- Information shown:
────

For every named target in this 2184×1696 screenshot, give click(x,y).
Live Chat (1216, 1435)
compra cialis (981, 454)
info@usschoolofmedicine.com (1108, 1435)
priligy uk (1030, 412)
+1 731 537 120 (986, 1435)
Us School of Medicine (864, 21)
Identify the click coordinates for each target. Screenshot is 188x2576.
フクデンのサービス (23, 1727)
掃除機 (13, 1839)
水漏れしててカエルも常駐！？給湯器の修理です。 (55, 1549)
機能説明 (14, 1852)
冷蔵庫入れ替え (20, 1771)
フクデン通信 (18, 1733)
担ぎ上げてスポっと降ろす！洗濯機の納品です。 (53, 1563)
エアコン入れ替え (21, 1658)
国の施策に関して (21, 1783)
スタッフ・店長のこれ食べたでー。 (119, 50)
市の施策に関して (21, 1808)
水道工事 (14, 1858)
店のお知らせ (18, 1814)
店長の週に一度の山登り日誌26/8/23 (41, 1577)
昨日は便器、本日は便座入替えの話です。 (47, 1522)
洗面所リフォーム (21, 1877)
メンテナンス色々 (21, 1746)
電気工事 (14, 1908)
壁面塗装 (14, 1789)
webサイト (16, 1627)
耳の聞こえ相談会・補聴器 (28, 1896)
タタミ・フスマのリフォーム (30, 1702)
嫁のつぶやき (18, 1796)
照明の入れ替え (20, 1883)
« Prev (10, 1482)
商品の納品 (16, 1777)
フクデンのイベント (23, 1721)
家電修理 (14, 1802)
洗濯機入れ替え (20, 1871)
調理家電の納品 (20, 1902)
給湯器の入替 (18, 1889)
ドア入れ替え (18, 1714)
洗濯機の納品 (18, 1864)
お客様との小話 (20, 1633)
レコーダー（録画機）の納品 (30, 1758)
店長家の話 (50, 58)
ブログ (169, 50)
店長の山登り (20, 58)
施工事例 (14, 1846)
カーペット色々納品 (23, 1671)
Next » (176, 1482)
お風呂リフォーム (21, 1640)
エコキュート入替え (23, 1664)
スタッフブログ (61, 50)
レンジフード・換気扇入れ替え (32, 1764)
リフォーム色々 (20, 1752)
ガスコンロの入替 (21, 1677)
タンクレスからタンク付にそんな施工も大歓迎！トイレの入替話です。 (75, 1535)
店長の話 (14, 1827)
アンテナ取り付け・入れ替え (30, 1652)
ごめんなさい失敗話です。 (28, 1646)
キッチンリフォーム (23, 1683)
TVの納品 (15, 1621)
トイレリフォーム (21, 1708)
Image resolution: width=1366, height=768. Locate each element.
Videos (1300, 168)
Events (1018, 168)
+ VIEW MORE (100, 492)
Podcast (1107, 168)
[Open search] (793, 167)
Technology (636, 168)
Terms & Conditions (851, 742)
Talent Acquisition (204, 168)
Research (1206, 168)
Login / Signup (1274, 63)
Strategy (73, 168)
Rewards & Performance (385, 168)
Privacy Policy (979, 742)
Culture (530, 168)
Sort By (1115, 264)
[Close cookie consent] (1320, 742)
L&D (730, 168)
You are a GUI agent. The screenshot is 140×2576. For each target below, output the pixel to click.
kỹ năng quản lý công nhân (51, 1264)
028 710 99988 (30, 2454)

────

- What is being asked: Down to the last line, reproduce the entries above precisely.

- Exercise answer:
For every named target in this 2184×1696 screenshot, give click(x,y).
Live Chat (1216, 1435)
compra cialis (981, 454)
info@usschoolofmedicine.com (1108, 1435)
priligy uk (1030, 412)
+1 731 537 120 (986, 1435)
Us School of Medicine (864, 21)
Identify the click coordinates for each target. Screenshot is 188x2576.
フクデンのサービス (23, 1727)
掃除機 (13, 1839)
水漏れしててカエルも常駐！？給湯器の修理です。 (55, 1549)
機能説明 (14, 1852)
冷蔵庫入れ替え (20, 1771)
フクデン通信 (18, 1733)
担ぎ上げてスポっと降ろす！洗濯機の納品です。 (53, 1563)
エアコン入れ替え (21, 1658)
国の施策に関して (21, 1783)
スタッフ・店長のこれ食べたでー。 (119, 50)
市の施策に関して (21, 1808)
水道工事 (14, 1858)
店のお知らせ (18, 1814)
店長の週に一度の山登り日誌26/8/23 (41, 1577)
昨日は便器、本日は便座入替えの話です。 (47, 1522)
洗面所リフォーム (21, 1877)
メンテナンス色々 (21, 1746)
電気工事 (14, 1908)
壁面塗装 (14, 1789)
webサイト (16, 1627)
耳の聞こえ相談会・補聴器 (28, 1896)
タタミ・フスマのリフォーム (30, 1702)
嫁のつぶやき (18, 1796)
照明の入れ替え (20, 1883)
« Prev (10, 1482)
商品の納品 (16, 1777)
フクデンのイベント (23, 1721)
家電修理 (14, 1802)
洗濯機入れ替え (20, 1871)
調理家電の納品 (20, 1902)
給湯器の入替 (18, 1889)
ドア入れ替え (18, 1714)
洗濯機の納品 (18, 1864)
お客様との小話 (20, 1633)
レコーダー（録画機）の納品 (30, 1758)
店長家の話 (50, 58)
ブログ (169, 50)
店長の山登り (20, 58)
施工事例 (14, 1846)
カーペット色々納品 (23, 1671)
Next » (176, 1482)
お風呂リフォーム (21, 1640)
エコキュート入替え (23, 1664)
スタッフブログ (61, 50)
レンジフード・換気扇入れ替え (32, 1764)
リフォーム色々 (20, 1752)
ガスコンロの入替 (21, 1677)
タンクレスからタンク付にそんな施工も大歓迎！トイレの入替話です。 (75, 1535)
店長の話 (14, 1827)
アンテナ取り付け・入れ替え (30, 1652)
ごめんなさい失敗話です。 (28, 1646)
キッチンリフォーム (23, 1683)
TVの納品 (15, 1621)
トイレリフォーム (21, 1708)
Image resolution: width=1366, height=768. Locate each element.
Videos (1300, 168)
Events (1018, 168)
+ VIEW MORE (100, 492)
Podcast (1107, 168)
[Open search] (793, 167)
Technology (636, 168)
Terms & Conditions (851, 742)
Talent Acquisition (204, 168)
Research (1206, 168)
Login / Signup (1274, 63)
Strategy (73, 168)
Rewards & Performance (385, 168)
Privacy Policy (979, 742)
Culture (530, 168)
Sort By (1115, 264)
[Close cookie consent] (1320, 742)
L&D (730, 168)
You are a GUI agent. The screenshot is 140×2576. For each target below, output the pixel to click.
kỹ năng quản lý công nhân (51, 1264)
028 710 99988 (30, 2454)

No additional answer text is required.